Lecture 2 Blood Vessels
BLOOD VESSELS
Chapter Reference: BP - Chapter 25
Year: 2024
Hemodynamics of Blood Flow
Systemic Circuit:
Supplies blood to the head, upper limbs, digestive tract, kidneys, trunk, and lower limbs.
Pulmonary Circuit:
Sends blood to the lungs.
HEMODYNAMICS
Definition:
"Hemo" means blood, and "dynamic" refers to motion and forces.
It describes physical principles governing blood pressure, flow, and resistance in the cardiovascular system.
Components and Function of the Vascular System
Function:
Delivery of oxygen and nutrients, removal of wastes from tissues.
Components Include:
Arteries and arterioles
Capillaries
Venules and veins
Composition of Blood Vessels
Tunica Externa (Adventitia):
Outermost covering, made of fibrous and connective tissues for support.
Tunica Media:
Middle layer, made of smooth muscle, regulates vessel diameter through constriction.
Tunica Intima:
Inner layer, elastic, contains endothelial cells adjacent to blood.
Lumen Structure Comparison
Types of Vessels:
Artery:
Enclosed by all three layers (Tunica intima, media, & externa)
Vein:
Similar to arteries, but typically larger and thinner walled.
Capillaries:
Composed of a single layer of endothelium for exchange.
Blood Vessel Structure: Arteries, Veins, and Capillaries
All three vessel types have layers, except for capillaries and venules.
Tunica Intima:
Smooth, slippery surface (Endothelium)
Tunica Media:
Contains smooth muscles for vasoconstriction and vasodilation.
Tunica Adventitia:
Merges with surrounding connective tissue.
Composition of the Arterial System
Arteries:
Thick-walled; elastic fibers allow stretching and recoiling.
Arterioles:
Act as resistance vessels; control blood flow into capillaries.
Effects of Peripheral Resistance and Regulation of Blood Flow
Blood Pressure Equation:
Blood Pressure (BP) = Cardiac Output (CO) × Peripheral Vascular Resistance (PVR)
Factors Affecting Hemodynamics:
Volume, Pressure, Resistance
Venous System: Characteristics and Function
Low-pressure system returning blood to the heart (CVP measured via catheter).
Valves in veins prevent retrograde flow; skeletal muscles assist blood movement.
Central Venous Pressure (CVP):
Normal reading: 8 to 12 mmHg.
Compliance in Blood Vessels
Compliance Formula (C):
C = V/P (Volume/Pressure)
More compliant vessels (e.g., veins) expand more easily under pressure changes.
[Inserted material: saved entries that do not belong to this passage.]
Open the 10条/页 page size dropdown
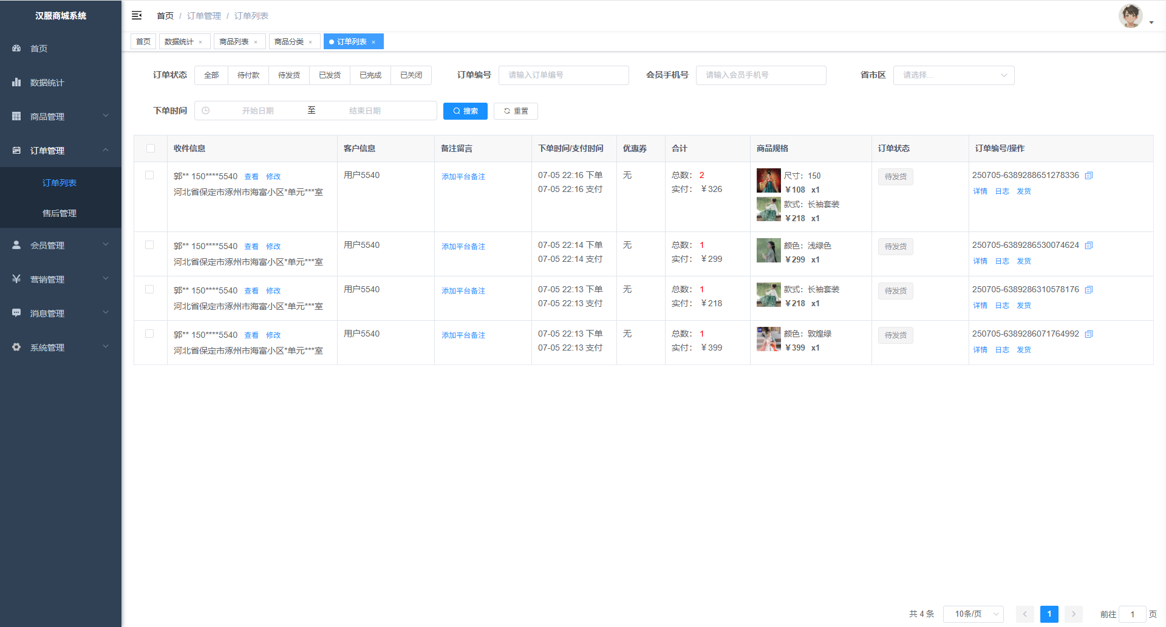The width and height of the screenshot is (1166, 627). point(973,614)

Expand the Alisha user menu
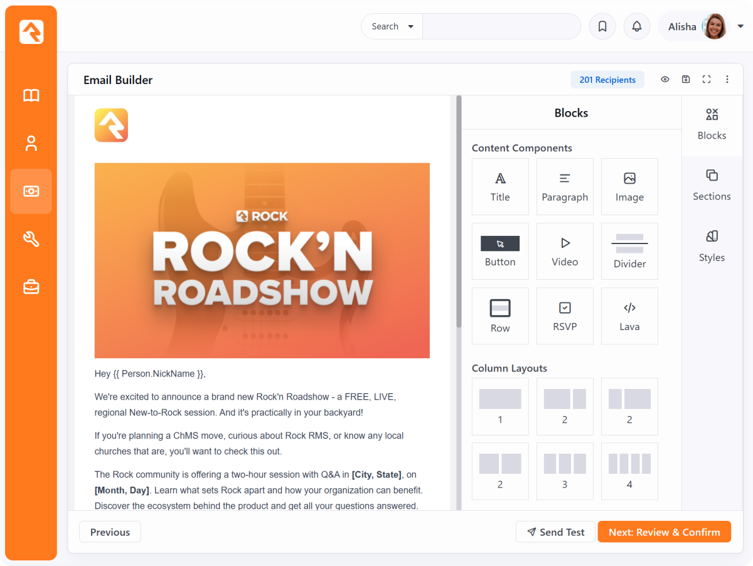tap(740, 26)
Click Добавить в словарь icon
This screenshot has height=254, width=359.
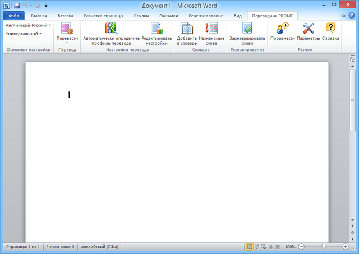[x=187, y=29]
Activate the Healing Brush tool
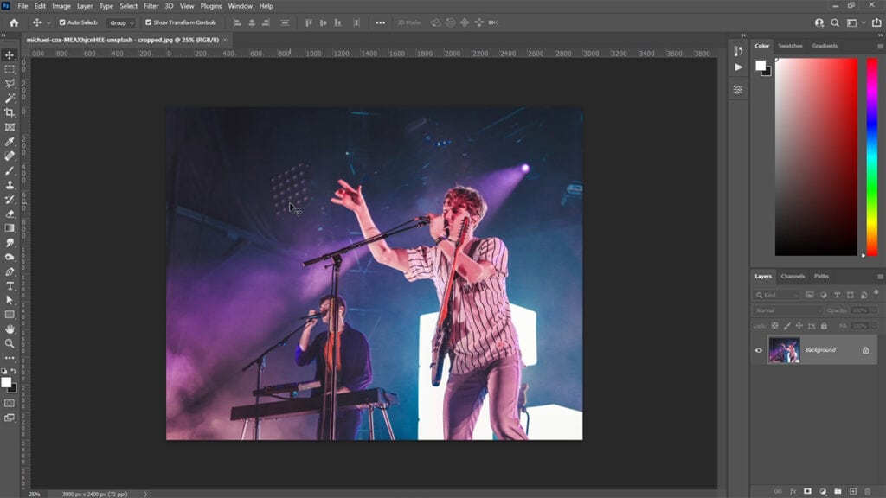The width and height of the screenshot is (886, 498). (8, 157)
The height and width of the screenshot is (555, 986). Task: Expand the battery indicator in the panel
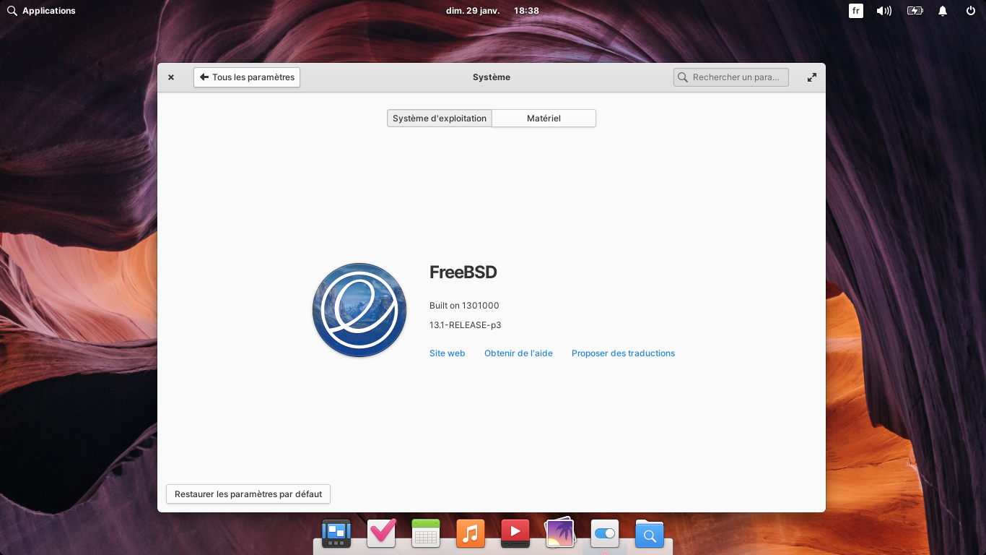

Cardiomyopathy and Heart Failure
Cardiomyopathy:
Causes congestive heart failure (CHF), leading to peripheral region effects.
Right-Sided Heart Failure:
Leads to venous congestion of body organs.
Symptoms include peripheral edema, hepatomegaly, ascites.
Microcirculation and Capillary Function
Microcirculation: Includes arterioles, capillaries, and venules.
Capillaries:
Exchange nutrients, gases, and waste via diffusion and filtration.
Blood Flow Principles
Pressure and Volume Relationships:
Higher pressure differences result in greater flow rates.
Poiseuille’s Law:
F = ΔP/R (Flow = Pressure Difference / Resistance)
Resistance Factors Affecting Blood Flow
Three Factors:
Vessel Radius (major determinant).
Blood Viscosity.
Vessel Length (total).
Resistance Sensitivity to Radius:
Inversely proportional to the fourth power of the radius (R = 1/r^4).
Capillary Exchange Dynamics
Hydrostatic pressure (HBP) pushes fluids out; osmotic pressure pulls fluids back in.
Lymphatic vessels collect excess interstitial fluid.
Autonomic Control of Cardiac Function and Blood Pressure
Cardiac Function Centers: Located in the medulla oblongata.
Baroreceptors:
Stretch-sensitive receptors monitoring blood pressure.
Chemoreceptors: Monitor O2, CO2, and pH levels.
Edema
Definition: Excess interstitial fluid accumulation in tissues.
Causes: Imbalance in fluid movement between vascular compartments leading to increased capillary pressure.
Review Questions
Summary and Key Terms
Essential interactions of blood dynamics affecting heart function and structure.
Cardiomyopathy impacts overall circulation efficiency leading to symptoms like edema and congestion.